Your goal —
In the entries below, find the lines with the word "computer" and copy them.

Records excerpted from a collection —
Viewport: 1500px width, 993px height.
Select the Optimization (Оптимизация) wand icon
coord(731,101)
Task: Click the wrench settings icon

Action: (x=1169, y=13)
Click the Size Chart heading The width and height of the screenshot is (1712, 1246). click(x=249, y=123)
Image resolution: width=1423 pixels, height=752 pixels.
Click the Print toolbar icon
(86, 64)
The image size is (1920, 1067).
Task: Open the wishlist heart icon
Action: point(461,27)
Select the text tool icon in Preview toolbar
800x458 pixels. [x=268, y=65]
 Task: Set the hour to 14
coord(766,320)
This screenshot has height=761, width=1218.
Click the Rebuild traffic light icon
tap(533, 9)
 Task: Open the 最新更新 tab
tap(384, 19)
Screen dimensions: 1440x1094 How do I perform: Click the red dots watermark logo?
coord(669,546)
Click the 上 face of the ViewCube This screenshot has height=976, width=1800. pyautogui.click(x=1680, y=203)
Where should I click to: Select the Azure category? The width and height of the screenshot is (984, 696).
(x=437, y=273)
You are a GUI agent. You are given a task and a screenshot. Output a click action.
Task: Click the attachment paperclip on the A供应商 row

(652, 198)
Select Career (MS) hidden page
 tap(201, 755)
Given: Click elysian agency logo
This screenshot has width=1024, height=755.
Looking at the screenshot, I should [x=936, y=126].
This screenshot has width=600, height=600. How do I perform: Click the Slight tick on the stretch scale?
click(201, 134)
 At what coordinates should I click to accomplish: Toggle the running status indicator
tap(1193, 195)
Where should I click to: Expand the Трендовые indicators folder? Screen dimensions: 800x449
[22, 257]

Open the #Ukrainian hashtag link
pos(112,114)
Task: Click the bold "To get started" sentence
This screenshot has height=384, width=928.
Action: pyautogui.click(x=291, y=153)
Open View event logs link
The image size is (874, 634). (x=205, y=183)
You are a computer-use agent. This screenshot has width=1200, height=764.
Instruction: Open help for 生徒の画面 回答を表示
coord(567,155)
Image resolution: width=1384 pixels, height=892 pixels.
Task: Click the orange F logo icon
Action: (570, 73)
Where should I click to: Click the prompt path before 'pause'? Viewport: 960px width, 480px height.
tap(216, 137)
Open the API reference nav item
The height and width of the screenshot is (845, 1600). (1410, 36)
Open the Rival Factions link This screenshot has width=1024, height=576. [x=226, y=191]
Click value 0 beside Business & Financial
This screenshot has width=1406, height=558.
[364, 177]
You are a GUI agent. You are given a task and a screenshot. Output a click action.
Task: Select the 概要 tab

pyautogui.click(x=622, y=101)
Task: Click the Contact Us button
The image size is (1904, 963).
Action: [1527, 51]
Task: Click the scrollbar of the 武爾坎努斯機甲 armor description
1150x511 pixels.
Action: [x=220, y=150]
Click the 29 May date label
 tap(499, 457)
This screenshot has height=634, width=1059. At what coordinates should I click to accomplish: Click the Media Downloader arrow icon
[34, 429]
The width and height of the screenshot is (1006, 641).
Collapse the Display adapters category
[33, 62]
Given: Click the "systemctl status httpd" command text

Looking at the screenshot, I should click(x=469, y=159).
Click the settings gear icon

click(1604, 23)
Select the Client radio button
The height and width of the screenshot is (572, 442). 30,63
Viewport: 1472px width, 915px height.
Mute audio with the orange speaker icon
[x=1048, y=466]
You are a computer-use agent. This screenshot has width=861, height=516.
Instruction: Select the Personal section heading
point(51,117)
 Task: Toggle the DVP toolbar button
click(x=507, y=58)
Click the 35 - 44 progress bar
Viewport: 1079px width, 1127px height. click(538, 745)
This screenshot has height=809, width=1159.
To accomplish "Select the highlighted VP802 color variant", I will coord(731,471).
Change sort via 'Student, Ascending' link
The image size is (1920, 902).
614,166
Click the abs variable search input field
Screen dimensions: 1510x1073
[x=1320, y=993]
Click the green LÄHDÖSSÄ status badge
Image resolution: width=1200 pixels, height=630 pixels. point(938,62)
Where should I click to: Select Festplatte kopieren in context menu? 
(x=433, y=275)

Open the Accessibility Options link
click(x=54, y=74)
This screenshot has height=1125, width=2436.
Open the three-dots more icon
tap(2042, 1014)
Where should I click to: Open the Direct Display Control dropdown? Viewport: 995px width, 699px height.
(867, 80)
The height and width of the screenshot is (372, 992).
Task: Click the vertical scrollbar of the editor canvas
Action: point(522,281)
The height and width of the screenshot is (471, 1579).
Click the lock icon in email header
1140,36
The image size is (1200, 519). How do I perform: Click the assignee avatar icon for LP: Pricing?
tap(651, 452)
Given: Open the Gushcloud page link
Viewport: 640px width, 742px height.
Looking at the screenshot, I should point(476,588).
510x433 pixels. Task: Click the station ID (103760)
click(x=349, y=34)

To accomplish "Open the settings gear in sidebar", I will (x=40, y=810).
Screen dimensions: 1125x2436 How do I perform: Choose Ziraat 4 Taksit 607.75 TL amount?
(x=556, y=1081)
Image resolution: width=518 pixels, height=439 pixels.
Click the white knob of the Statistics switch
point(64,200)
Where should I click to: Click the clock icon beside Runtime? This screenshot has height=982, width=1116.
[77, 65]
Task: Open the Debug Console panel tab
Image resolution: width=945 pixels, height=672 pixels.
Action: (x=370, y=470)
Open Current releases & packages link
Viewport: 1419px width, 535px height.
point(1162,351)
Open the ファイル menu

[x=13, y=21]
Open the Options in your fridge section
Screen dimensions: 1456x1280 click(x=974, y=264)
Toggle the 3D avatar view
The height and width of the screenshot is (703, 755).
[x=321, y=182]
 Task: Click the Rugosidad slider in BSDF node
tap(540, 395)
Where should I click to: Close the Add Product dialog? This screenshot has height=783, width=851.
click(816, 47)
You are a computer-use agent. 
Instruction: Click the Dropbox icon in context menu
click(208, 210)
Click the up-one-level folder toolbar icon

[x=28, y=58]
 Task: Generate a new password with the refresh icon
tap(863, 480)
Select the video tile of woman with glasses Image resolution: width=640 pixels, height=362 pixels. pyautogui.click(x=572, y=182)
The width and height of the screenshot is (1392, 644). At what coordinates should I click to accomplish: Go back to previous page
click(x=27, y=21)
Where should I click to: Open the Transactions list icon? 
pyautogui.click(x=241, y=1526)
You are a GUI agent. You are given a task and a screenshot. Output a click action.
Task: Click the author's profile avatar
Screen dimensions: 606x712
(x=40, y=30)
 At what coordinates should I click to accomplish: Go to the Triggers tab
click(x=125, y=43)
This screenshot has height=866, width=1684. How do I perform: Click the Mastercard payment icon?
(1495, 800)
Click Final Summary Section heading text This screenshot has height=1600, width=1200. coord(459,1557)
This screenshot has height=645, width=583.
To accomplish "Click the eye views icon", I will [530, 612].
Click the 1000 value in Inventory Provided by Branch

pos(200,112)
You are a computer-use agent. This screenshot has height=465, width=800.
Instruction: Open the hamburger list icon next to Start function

Your response —
You are a computer-use agent. This screenshot has width=1200, height=764.
You are a computer-use agent. This screenshot has width=861, height=516.
You are a computer-use agent. 
You are a computer-use agent. This screenshot has height=465, width=800.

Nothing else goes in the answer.